It is known that std::tuple (since c++11) is a generalization of std::pair. However, they exhibit some slight differences in some cases.

Consider the following code:

struct dummy {};

int main() {
    std::cout << sizeof(int) << std::endl;
    std::cout << sizeof(std::pair<int, dummy>) << std::endl;
    std::cout << sizeof(std::tuple<int, dummy>) << std::endl;
}

When compiling with g++ and libstdc++, the output might be 4, 8, 4. Why std::tuple<int, dummy> takes less space than std::pair<int, dummy>?

This is a nontrivial problem. Unlike C, empty structs (and classes) are supported in C++; however, they must take nonzero space (typically 1 byte) so that every instance of the empty struct has unique address.

The typical implementation of pair<T1, T2> is simply a struct with two members T1 first and T2 second. For std::pair<int, dummy>, it contains two members, of type int and dummy respectively. The total size is 5, however, due to padding, the pair actually takes 8 bytes.

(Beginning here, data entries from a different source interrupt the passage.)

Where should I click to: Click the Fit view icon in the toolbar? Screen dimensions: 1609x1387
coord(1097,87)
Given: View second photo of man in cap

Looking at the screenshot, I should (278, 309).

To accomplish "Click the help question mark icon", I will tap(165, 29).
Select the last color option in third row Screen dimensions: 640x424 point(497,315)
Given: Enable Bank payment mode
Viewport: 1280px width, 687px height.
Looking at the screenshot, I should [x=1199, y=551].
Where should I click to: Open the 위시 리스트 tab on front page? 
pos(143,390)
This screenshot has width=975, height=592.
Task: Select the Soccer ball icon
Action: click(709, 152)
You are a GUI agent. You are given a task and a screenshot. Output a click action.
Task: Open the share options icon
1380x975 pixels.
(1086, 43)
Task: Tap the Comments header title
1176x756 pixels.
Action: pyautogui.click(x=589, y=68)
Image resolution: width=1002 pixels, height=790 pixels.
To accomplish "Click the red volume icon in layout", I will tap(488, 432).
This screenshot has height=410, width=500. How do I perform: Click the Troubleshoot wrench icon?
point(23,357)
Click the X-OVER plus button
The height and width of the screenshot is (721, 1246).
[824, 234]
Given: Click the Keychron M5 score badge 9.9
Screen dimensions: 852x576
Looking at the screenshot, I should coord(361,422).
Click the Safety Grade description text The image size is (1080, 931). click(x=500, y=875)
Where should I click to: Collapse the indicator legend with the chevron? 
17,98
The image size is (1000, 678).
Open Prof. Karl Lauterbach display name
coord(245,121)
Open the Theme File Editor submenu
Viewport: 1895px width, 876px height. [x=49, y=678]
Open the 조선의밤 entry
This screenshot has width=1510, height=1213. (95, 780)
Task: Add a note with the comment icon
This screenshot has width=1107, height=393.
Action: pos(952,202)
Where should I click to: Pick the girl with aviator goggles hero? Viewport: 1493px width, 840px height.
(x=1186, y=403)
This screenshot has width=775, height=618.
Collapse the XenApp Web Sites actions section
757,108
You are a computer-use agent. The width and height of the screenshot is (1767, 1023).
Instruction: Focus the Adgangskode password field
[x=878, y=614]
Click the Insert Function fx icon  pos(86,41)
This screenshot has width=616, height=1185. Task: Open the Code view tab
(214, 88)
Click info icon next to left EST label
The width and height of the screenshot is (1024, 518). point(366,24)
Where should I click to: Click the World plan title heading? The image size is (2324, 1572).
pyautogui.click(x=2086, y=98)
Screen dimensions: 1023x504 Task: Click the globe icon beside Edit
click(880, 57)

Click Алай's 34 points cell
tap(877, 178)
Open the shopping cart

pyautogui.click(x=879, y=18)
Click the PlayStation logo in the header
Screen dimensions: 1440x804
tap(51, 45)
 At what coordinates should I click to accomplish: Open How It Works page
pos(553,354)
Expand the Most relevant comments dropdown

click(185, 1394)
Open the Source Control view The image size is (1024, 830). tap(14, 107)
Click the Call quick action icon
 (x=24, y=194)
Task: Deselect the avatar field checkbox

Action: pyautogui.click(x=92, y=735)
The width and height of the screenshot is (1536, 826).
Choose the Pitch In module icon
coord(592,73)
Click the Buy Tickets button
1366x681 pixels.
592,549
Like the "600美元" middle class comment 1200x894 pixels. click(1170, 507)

Since the number of members of a tuple is variable, its implementation is more complex. In libstdc++, the tuple is implemented as double inheritance: _Tuple_impl<id, X, Y, Z> inherits _Head_base<id, X> and _Tuple_impl<id + 1, Y, Z>, and _Head_base<id, X> again inherits X if X is an empty non-final struct. In such case, _Head_base<id, X> is also empty and thus the compiler is allowed to perform Empty Base Optimization (EBO), that is, the empty base need not take up any space. That’s why std::pair<int, dummy> takes only 4 bytes.